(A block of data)
>> begin
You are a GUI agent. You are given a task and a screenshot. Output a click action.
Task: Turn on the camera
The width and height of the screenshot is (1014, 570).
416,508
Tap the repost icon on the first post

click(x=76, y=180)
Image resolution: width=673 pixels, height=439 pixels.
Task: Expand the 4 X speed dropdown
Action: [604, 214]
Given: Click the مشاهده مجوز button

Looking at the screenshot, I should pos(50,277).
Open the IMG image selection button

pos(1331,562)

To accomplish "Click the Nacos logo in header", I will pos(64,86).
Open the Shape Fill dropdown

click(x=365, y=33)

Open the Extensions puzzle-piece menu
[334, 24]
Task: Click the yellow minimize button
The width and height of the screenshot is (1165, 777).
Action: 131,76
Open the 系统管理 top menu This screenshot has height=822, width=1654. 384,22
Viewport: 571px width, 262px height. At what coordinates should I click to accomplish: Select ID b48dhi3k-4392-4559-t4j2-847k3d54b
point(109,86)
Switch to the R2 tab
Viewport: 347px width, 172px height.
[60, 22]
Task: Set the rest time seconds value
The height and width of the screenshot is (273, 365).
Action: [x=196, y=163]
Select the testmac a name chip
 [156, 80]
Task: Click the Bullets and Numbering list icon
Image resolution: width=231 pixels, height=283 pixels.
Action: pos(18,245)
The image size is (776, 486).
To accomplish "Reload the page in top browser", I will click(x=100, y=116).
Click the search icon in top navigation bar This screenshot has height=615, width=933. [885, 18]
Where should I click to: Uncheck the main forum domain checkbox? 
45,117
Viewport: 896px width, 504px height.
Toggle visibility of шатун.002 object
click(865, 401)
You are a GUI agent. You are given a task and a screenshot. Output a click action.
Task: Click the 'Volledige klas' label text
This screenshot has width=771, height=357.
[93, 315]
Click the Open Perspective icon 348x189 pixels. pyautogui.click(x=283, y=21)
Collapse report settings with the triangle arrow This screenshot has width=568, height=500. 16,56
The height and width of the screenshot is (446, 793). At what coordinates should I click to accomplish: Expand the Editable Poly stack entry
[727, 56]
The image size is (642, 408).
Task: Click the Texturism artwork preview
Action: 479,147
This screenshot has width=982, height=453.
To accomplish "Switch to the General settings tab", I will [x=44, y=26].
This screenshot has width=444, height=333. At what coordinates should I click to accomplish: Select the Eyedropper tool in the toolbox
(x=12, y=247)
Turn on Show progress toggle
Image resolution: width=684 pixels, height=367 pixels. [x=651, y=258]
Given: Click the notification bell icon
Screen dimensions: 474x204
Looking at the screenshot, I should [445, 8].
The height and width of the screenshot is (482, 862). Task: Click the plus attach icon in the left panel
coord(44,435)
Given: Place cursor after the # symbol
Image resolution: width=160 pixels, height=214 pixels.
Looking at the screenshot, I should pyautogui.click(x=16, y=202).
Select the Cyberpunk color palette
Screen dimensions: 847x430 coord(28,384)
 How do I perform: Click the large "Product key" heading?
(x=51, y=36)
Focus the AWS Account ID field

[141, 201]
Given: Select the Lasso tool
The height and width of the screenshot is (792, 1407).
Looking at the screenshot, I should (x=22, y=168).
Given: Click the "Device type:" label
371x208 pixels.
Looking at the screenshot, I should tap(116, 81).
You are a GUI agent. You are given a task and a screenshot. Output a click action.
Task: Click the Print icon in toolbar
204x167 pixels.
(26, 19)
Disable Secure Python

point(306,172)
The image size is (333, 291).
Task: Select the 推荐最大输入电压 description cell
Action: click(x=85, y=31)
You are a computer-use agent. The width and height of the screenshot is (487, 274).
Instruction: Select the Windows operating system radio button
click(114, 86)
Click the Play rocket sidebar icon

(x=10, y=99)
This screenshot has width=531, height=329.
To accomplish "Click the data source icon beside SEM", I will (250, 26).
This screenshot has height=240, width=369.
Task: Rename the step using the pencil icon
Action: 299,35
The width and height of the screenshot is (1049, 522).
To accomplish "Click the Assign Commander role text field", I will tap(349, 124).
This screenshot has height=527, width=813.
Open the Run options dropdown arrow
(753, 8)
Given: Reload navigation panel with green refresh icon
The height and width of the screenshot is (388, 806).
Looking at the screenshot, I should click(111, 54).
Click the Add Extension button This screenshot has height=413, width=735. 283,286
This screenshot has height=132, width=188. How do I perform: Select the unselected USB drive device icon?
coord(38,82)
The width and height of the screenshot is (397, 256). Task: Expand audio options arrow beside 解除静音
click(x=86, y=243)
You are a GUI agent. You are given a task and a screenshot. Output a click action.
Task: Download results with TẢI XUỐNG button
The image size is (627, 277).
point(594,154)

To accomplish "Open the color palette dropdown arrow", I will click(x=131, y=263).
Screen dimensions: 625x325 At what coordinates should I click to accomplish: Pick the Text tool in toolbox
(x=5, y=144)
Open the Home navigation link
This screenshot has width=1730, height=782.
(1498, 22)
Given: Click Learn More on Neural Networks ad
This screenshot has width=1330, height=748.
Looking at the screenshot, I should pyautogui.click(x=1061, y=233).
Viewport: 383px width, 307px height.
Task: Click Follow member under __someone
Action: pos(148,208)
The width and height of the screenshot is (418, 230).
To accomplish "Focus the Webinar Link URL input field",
>> end
### THE EXERCISE
Put the lines of the block of data into a JSON list of strings, one string per line and no blank lines, running from the line containing "Turn on Show progress toggle" through the line containing "Looking at the screenshot, I should click(111, 54).", both included.

### SOLUTION
[
  "Turn on Show progress toggle",
  "Image resolution: width=684 pixels, height=367 pixels. [x=651, y=258]",
  "Given: Click the notification bell icon",
  "Screen dimensions: 474x204",
  "Looking at the screenshot, I should [445, 8].",
  "The height and width of the screenshot is (482, 862). Task: Click the plus attach icon in the left panel",
  "coord(44,435)",
  "Given: Place cursor after the # symbol",
  "Image resolution: width=160 pixels, height=214 pixels.",
  "Looking at the screenshot, I should pyautogui.click(x=16, y=202).",
  "Select the Cyberpunk color palette",
  "Screen dimensions: 847x430 coord(28,384)",
  " How do I perform: Click the large \"Product key\" heading?",
  "(x=51, y=36)",
  "Focus the AWS Account ID field",
  "[141, 201]",
  "Given: Select the Lasso tool",
  "The height and width of the screenshot is (792, 1407).",
  "Looking at the screenshot, I should (x=22, y=168).",
  "Given: Click the \"Device type:\" label",
  "371x208 pixels.",
  "Looking at the screenshot, I should tap(116, 81).",
  "You are a GUI agent. You are given a task and a screenshot. Output a click action.",
  "Task: Click the Print icon in toolbar",
  "204x167 pixels.",
  "(26, 19)",
  "Disable Secure Python",
  "point(306,172)",
  "The image size is (333, 291).",
  "Task: Select the 推荐最大输入电压 description cell",
  "Action: click(x=85, y=31)",
  "You are a computer-use agent. The width and height of the screenshot is (487, 274).",
  "Instruction: Select the Windows operating system radio button",
  "click(114, 86)",
  "Click the Play rocket sidebar icon",
  "(x=10, y=99)",
  "This screenshot has width=531, height=329.",
  "To accomplish \"Click the data source icon beside SEM\", I will (250, 26).",
  "This screenshot has height=240, width=369.",
  "Task: Rename the step using the pencil icon",
  "Action: 299,35",
  "The width and height of the screenshot is (1049, 522).",
  "To accomplish \"Click the Assign Commander role text field\", I will tap(349, 124).",
  "This screenshot has height=527, width=813.",
  "Open the Run options dropdown arrow",
  "(753, 8)",
  "Given: Reload navigation panel with green refresh icon",
  "The height and width of the screenshot is (388, 806).",
  "Looking at the screenshot, I should click(111, 54)."
]